Five dead, dozens wounded in Lebanon clashes


Five people were killed and more than 70 wounded in clashes between Alawite supporters of  Syrian President Bashar al-Assad and Sunni Muslims in the Lebanese city of Tripoli, medical sources said on Monday.

Fierce clashes shook the northern port city overnight and sporadic fighting continued on Monday, as fighters holed up in bullet-scarred buildings fired machineguns and rocket propelled grenades.

Tension between the Alawite and Sunni communities in Tripoli has been fuelled by the unrest in neighbouring Syria where Assad seeks to crush a 14-month-old revolt that began with largely peaceful protests but has become increasingly militarised.


Assad is from the Alawite sect, an offshoot of Shi’ite Islam whereas the revolt has been led by the majority Sunni Muslims.

A small Alawite minority is concentrated in Tripoli, a conservative Sunni city where many residents have been enraged by the Syrian government’s crackdown.

Clashes began late on Saturday and three people were killed at the weekend in the city’s Alawite enclave and surrounding Sunni Muslim neighbourhoods.

The fighting in Tripoli, 70 km (43 miles) from Beirut, highlights how sectarian tensions in Syria can spill into Lebanon. Buildings in the area are still riddled with bullet holes from similar clashes earlier in the year.

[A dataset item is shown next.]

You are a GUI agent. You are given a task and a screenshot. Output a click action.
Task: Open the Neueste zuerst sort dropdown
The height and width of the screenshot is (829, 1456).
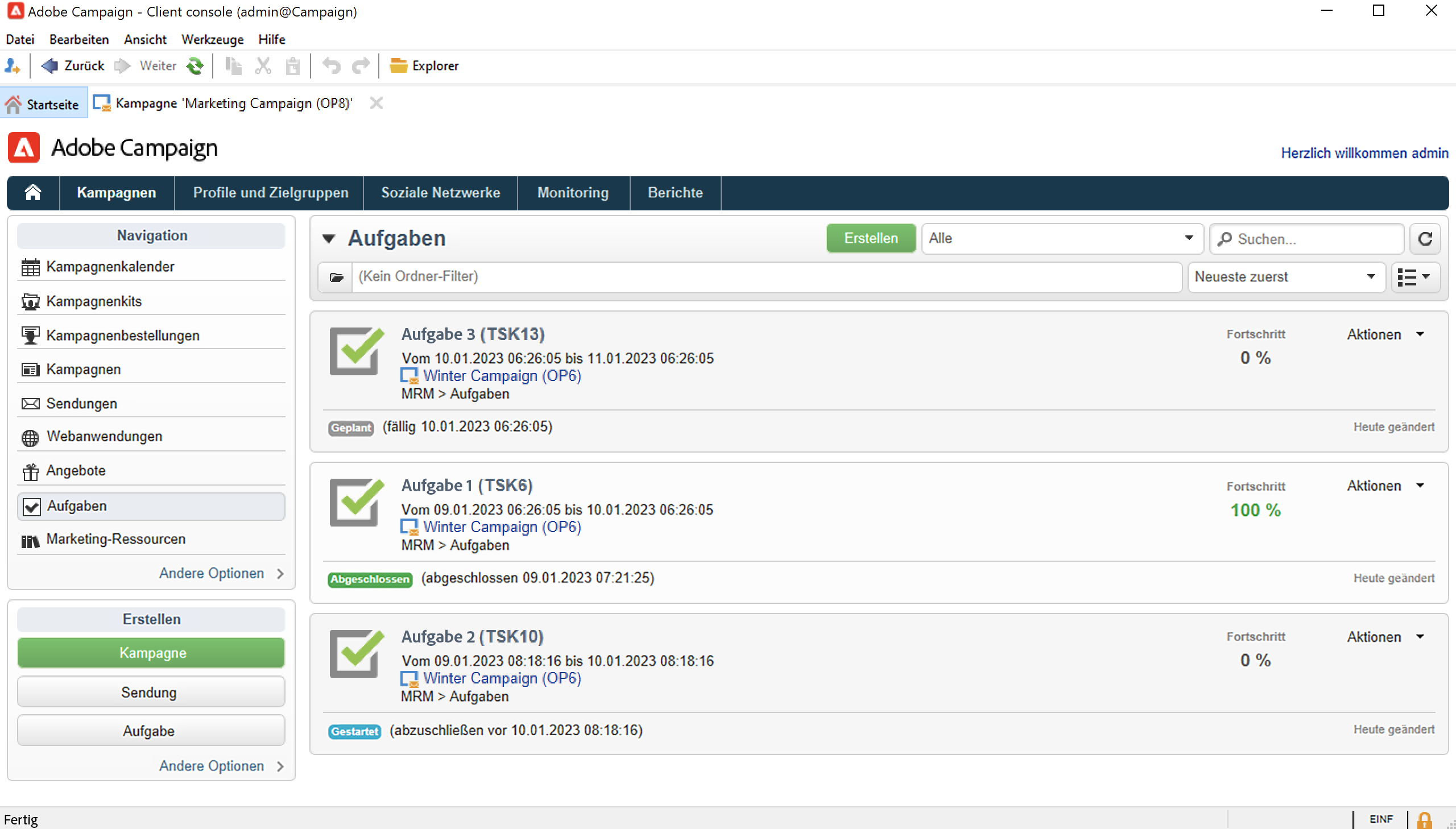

Islamist groups and officials were meeting in Tripoli on Monday to try to solve the crisis.

“So far there is no agreement to deploy the army. They are afraid of creating another conflict between the army and the fighters,” said one cleric at the meeting, who asked not to be named. “I’m worried the problems here in Tripoli will only spread until they agree on doing something.”

Among the deaths at the weekend was a soldier hit by sniper fire. Sporadic fighting also took place between armed Sunnis and the Lebanese army near a main Sunni district, and security sources said military has been reticent to become dragged into the conflict.

Tension in Tripoli had been rising over the detention of Islamists and clashes started after police broke up a sit-in against the arrest of Shadi al-Moulawi.

A court on Monday charged Moulawi for involvement with an unnamed terrorist organisation. He will be sent for a military trial, a court source said.

Lebanon’s porous border has been used by supporters of the Syrian uprising to smuggle arms and supplies to the opposition.

Islamists say Moulawi was working with refugees who had fled to Lebanon. A statement by al-Jamaa al-Islamiya, an Islamist group in Tripoli, criticised his arrest as lacking due process. Police said he was arrested after thorough surveillance.